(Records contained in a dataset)
==============================
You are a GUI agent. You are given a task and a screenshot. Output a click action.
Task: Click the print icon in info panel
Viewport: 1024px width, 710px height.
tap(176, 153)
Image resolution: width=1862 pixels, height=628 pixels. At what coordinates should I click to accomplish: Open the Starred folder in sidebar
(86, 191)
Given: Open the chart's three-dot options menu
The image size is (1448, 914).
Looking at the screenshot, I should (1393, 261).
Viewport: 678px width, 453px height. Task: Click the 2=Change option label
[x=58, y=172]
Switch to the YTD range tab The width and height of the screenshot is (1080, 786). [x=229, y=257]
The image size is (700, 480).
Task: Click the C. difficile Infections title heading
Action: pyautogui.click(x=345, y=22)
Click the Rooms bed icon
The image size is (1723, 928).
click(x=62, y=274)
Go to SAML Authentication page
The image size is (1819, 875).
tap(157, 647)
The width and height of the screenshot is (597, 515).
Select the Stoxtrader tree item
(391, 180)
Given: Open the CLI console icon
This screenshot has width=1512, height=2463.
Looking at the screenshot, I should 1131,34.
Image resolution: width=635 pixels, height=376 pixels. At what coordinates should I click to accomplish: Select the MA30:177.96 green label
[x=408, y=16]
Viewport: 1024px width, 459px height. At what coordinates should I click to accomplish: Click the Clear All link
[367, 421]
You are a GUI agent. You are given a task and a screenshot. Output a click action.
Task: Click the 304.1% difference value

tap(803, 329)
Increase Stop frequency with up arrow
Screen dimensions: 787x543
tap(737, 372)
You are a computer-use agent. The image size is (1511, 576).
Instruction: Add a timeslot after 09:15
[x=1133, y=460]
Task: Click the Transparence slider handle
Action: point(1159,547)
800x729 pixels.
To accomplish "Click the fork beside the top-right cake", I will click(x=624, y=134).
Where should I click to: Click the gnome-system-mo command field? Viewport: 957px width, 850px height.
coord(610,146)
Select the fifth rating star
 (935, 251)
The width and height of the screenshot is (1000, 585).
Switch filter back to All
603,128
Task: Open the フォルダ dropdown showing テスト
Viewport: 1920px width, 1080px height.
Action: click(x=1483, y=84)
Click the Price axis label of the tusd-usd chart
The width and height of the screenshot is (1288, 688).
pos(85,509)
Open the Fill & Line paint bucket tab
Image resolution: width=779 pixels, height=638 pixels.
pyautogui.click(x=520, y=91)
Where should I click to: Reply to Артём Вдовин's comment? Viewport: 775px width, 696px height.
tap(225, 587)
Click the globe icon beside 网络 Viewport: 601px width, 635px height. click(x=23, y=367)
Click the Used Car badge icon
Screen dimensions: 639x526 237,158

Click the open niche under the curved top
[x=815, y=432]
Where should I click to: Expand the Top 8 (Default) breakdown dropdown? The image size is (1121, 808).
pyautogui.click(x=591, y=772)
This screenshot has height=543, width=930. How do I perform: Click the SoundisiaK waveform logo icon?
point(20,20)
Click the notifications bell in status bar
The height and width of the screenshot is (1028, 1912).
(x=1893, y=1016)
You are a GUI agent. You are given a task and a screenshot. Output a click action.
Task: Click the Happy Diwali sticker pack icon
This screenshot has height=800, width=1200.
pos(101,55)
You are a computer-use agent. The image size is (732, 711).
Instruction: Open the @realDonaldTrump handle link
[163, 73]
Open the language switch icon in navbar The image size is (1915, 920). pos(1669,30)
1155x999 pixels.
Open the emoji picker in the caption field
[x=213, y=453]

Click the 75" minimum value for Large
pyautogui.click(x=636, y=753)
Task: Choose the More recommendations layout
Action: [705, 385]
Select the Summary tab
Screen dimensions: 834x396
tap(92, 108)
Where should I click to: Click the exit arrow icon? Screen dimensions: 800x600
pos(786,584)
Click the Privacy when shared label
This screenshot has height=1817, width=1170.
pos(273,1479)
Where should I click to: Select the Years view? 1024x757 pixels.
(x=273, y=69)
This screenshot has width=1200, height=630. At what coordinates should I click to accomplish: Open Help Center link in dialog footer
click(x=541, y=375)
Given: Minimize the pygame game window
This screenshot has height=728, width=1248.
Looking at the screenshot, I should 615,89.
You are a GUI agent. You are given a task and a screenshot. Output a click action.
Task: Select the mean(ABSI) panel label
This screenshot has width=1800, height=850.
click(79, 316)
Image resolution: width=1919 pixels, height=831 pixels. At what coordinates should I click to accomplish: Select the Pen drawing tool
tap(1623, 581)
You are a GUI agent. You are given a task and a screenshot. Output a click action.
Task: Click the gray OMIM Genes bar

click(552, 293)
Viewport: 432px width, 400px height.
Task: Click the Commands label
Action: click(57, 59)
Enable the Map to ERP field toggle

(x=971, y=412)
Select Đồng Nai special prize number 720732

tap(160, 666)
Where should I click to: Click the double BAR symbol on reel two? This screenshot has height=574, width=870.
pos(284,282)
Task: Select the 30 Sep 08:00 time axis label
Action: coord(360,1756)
==============================
- [Work to complete]: Make an exact transcription of the entries.

- [Answer space]:
You are a GUI agent. You are given a task and a screenshot. Output a click action.
Task: Click the print icon in info panel
Viewport: 1024px width, 710px height.
tap(176, 153)
Image resolution: width=1862 pixels, height=628 pixels. At what coordinates should I click to accomplish: Open the Starred folder in sidebar
(86, 191)
Given: Open the chart's three-dot options menu
The image size is (1448, 914).
Looking at the screenshot, I should (1393, 261).
Viewport: 678px width, 453px height. Task: Click the 2=Change option label
[x=58, y=172]
Switch to the YTD range tab The width and height of the screenshot is (1080, 786). [x=229, y=257]
The image size is (700, 480).
Task: Click the C. difficile Infections title heading
Action: pyautogui.click(x=345, y=22)
Click the Rooms bed icon
The image size is (1723, 928).
click(x=62, y=274)
Go to SAML Authentication page
The image size is (1819, 875).
tap(157, 647)
The width and height of the screenshot is (597, 515).
Select the Stoxtrader tree item
(391, 180)
Given: Open the CLI console icon
This screenshot has width=1512, height=2463.
Looking at the screenshot, I should 1131,34.
Image resolution: width=635 pixels, height=376 pixels. At what coordinates should I click to accomplish: Select the MA30:177.96 green label
[x=408, y=16]
Viewport: 1024px width, 459px height. At what coordinates should I click to accomplish: Click the Clear All link
[367, 421]
You are a GUI agent. You are given a task and a screenshot. Output a click action.
Task: Click the 304.1% difference value

tap(803, 329)
Increase Stop frequency with up arrow
Screen dimensions: 787x543
tap(737, 372)
You are a computer-use agent. The image size is (1511, 576).
Instruction: Add a timeslot after 09:15
[x=1133, y=460]
Task: Click the Transparence slider handle
Action: point(1159,547)
800x729 pixels.
To accomplish "Click the fork beside the top-right cake", I will click(x=624, y=134).
Where should I click to: Click the gnome-system-mo command field? Viewport: 957px width, 850px height.
coord(610,146)
Select the fifth rating star
 (935, 251)
The width and height of the screenshot is (1000, 585).
Switch filter back to All
603,128
Task: Open the フォルダ dropdown showing テスト
Viewport: 1920px width, 1080px height.
Action: click(x=1483, y=84)
Click the Price axis label of the tusd-usd chart
The width and height of the screenshot is (1288, 688).
pos(85,509)
Open the Fill & Line paint bucket tab
Image resolution: width=779 pixels, height=638 pixels.
pyautogui.click(x=520, y=91)
Where should I click to: Reply to Артём Вдовин's comment? Viewport: 775px width, 696px height.
tap(225, 587)
Click the globe icon beside 网络 Viewport: 601px width, 635px height. click(x=23, y=367)
Click the Used Car badge icon
Screen dimensions: 639x526 237,158

Click the open niche under the curved top
[x=815, y=432]
Where should I click to: Expand the Top 8 (Default) breakdown dropdown? The image size is (1121, 808).
pyautogui.click(x=591, y=772)
This screenshot has height=543, width=930. How do I perform: Click the SoundisiaK waveform logo icon?
point(20,20)
Click the notifications bell in status bar
The height and width of the screenshot is (1028, 1912).
(x=1893, y=1016)
You are a GUI agent. You are given a task and a screenshot. Output a click action.
Task: Click the Happy Diwali sticker pack icon
This screenshot has height=800, width=1200.
pos(101,55)
You are a computer-use agent. The image size is (732, 711).
Instruction: Open the @realDonaldTrump handle link
[163, 73]
Open the language switch icon in navbar The image size is (1915, 920). pos(1669,30)
1155x999 pixels.
Open the emoji picker in the caption field
[x=213, y=453]

Click the 75" minimum value for Large
pyautogui.click(x=636, y=753)
Task: Choose the More recommendations layout
Action: [705, 385]
Select the Summary tab
Screen dimensions: 834x396
tap(92, 108)
Where should I click to: Click the exit arrow icon? Screen dimensions: 800x600
pos(786,584)
Click the Privacy when shared label
This screenshot has height=1817, width=1170.
pos(273,1479)
Where should I click to: Select the Years view? 1024x757 pixels.
(x=273, y=69)
This screenshot has width=1200, height=630. At what coordinates should I click to accomplish: Open Help Center link in dialog footer
click(x=541, y=375)
Given: Minimize the pygame game window
This screenshot has height=728, width=1248.
Looking at the screenshot, I should 615,89.
You are a GUI agent. You are given a task and a screenshot. Output a click action.
Task: Select the mean(ABSI) panel label
This screenshot has width=1800, height=850.
click(79, 316)
Image resolution: width=1919 pixels, height=831 pixels. At what coordinates should I click to accomplish: Select the Pen drawing tool
tap(1623, 581)
You are a GUI agent. You are given a task and a screenshot. Output a click action.
Task: Click the gray OMIM Genes bar

click(552, 293)
Viewport: 432px width, 400px height.
Task: Click the Commands label
Action: click(57, 59)
Enable the Map to ERP field toggle

(x=971, y=412)
Select Đồng Nai special prize number 720732

tap(160, 666)
Where should I click to: Click the double BAR symbol on reel two? This screenshot has height=574, width=870.
pos(284,282)
Task: Select the 30 Sep 08:00 time axis label
Action: coord(360,1756)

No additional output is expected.